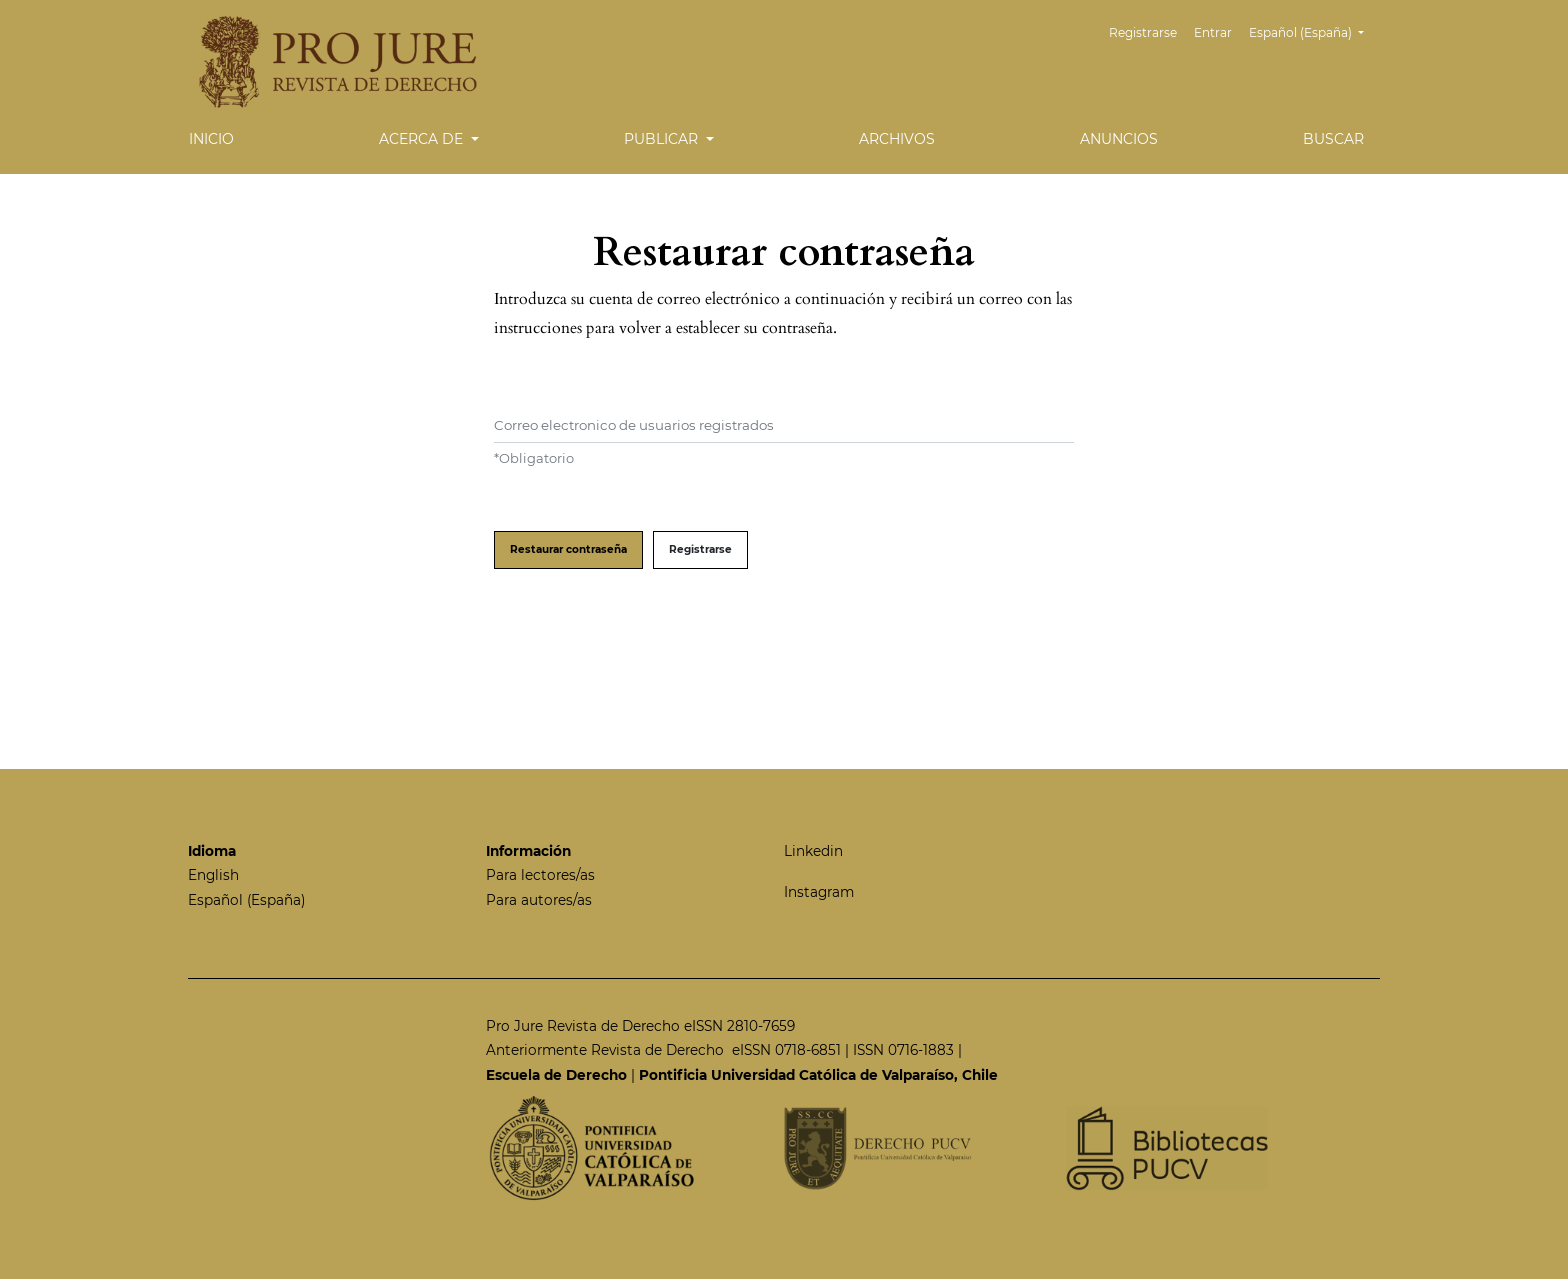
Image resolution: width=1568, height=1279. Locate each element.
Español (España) (1314, 30)
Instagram (819, 892)
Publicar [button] (663, 139)
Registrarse (1143, 32)
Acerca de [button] (423, 139)
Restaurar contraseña (568, 549)
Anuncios (1119, 139)
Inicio (211, 139)
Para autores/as (539, 900)
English (213, 875)
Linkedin (813, 851)
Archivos (897, 139)
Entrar (1213, 32)
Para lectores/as (540, 875)
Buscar (1333, 139)
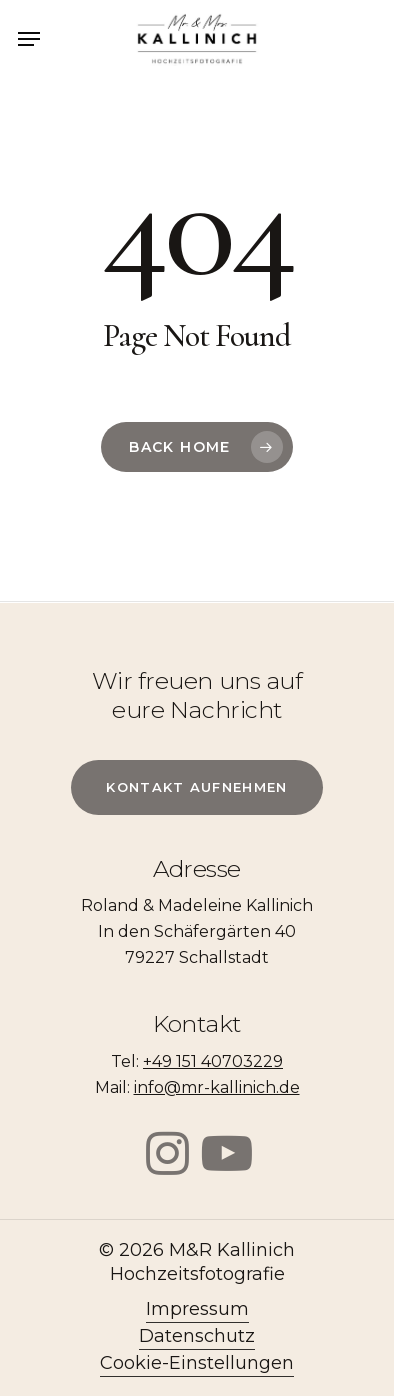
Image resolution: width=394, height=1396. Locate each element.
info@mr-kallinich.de (217, 1087)
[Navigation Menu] (29, 39)
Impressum (197, 1309)
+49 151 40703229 (213, 1061)
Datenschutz (197, 1336)
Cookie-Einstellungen (197, 1363)
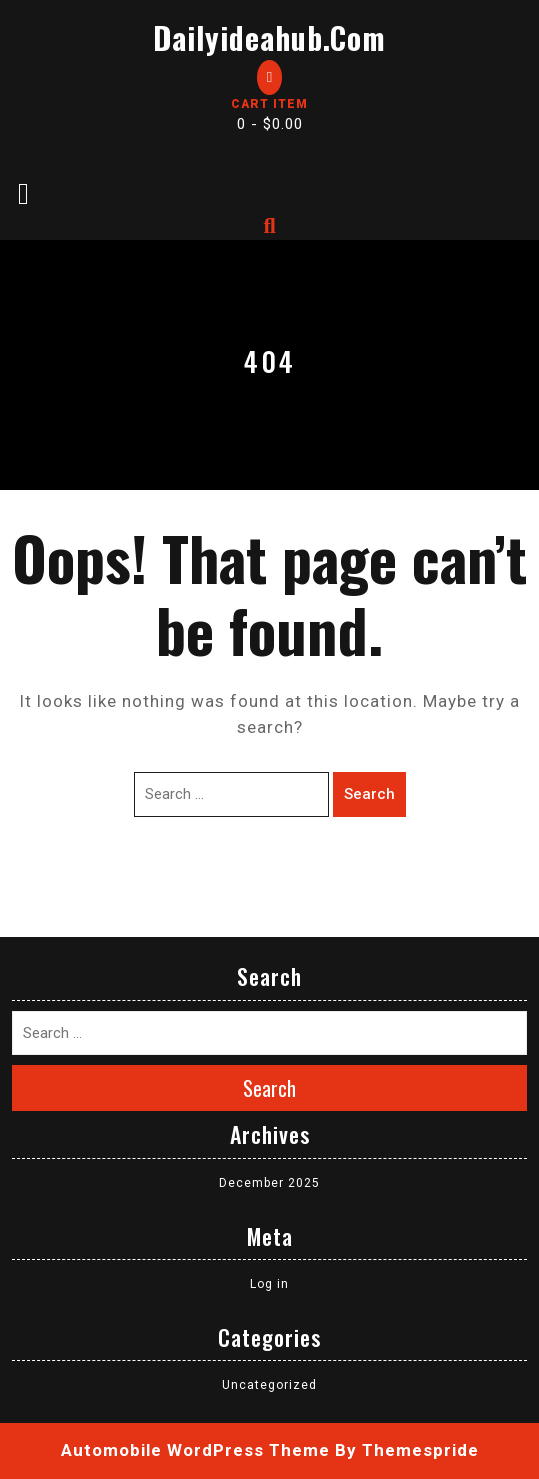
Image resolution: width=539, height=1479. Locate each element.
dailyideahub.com (269, 37)
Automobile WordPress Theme (195, 1450)
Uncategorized (269, 1385)
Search (369, 794)
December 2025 (269, 1183)
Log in (269, 1284)
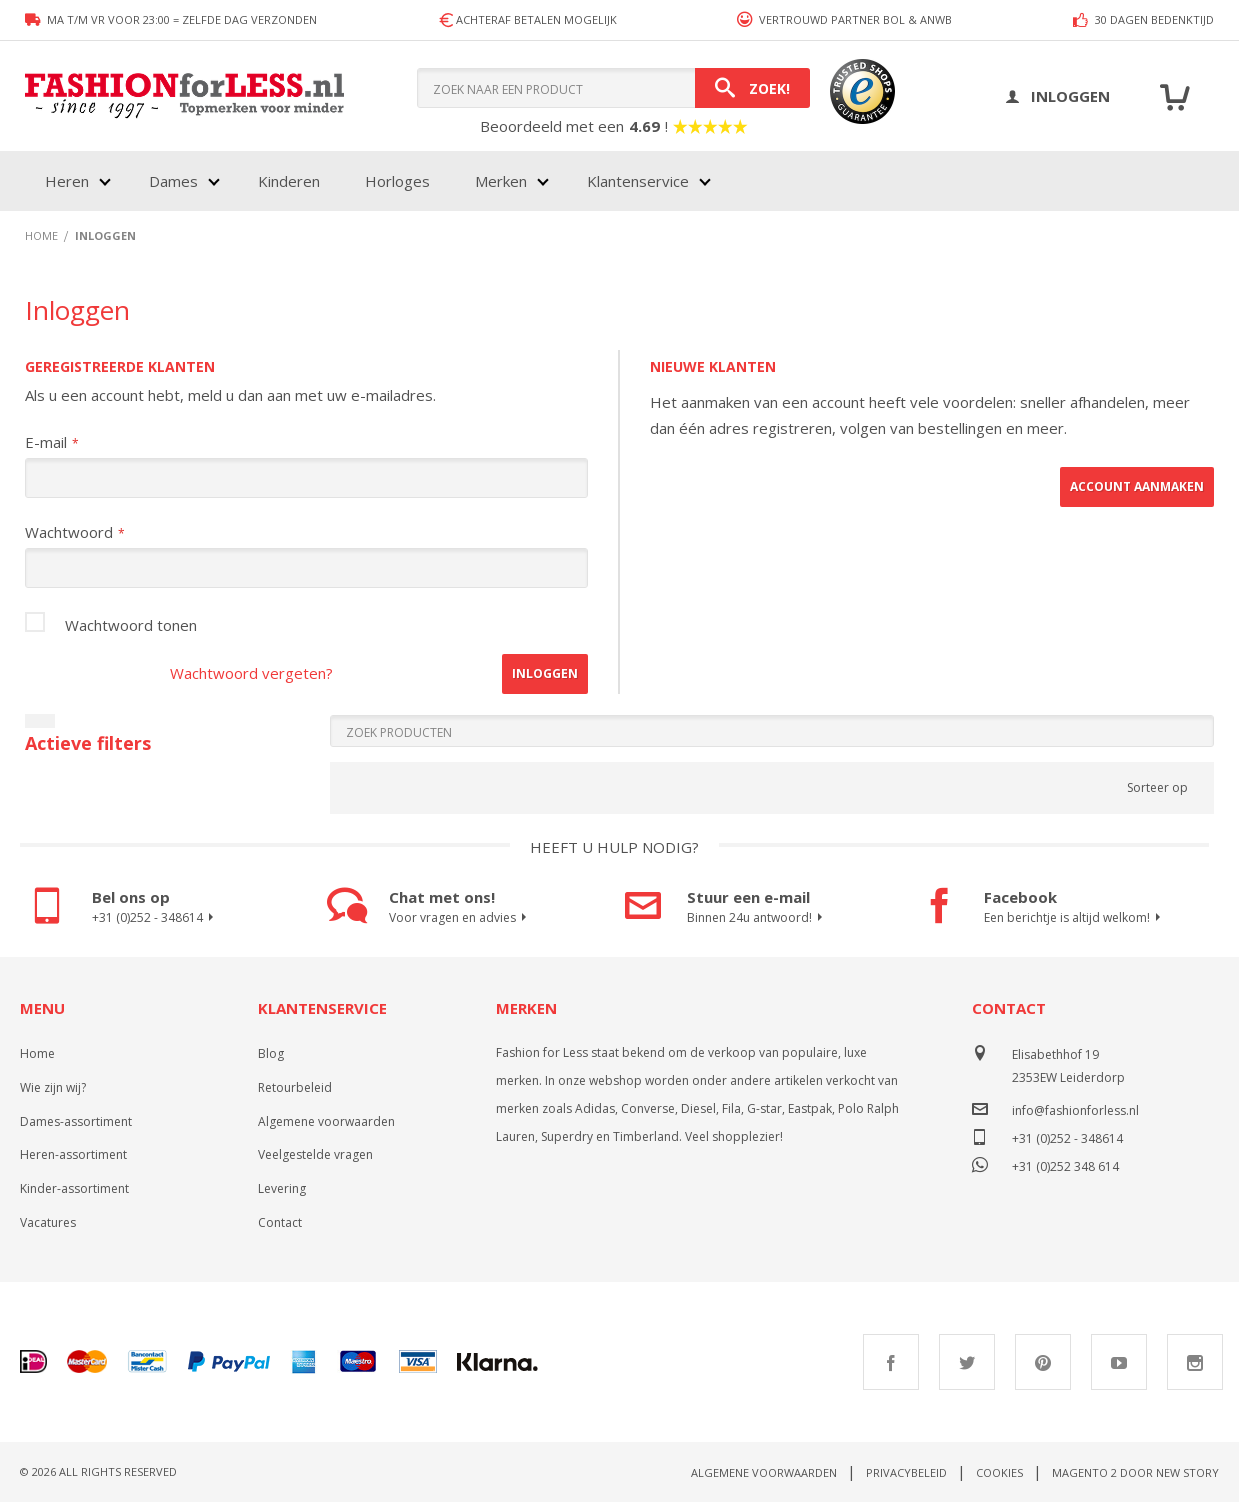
----
_Your instructions:_ Please rename "Anuncios" to "Publicidad" and give the rows again from the line with "Acerca de [button] (423, 139)" up to and including the line with "Buscar (1333, 139)", with everything else left unchanged.

_Solution to this problem:_
Acerca de [button] (423, 139)
Restaurar contraseña (568, 549)
Publicidad (1119, 139)
Inicio (211, 139)
Para autores/as (539, 900)
English (213, 875)
Linkedin (813, 851)
Archivos (897, 139)
Entrar (1213, 32)
Para lectores/as (540, 875)
Buscar (1333, 139)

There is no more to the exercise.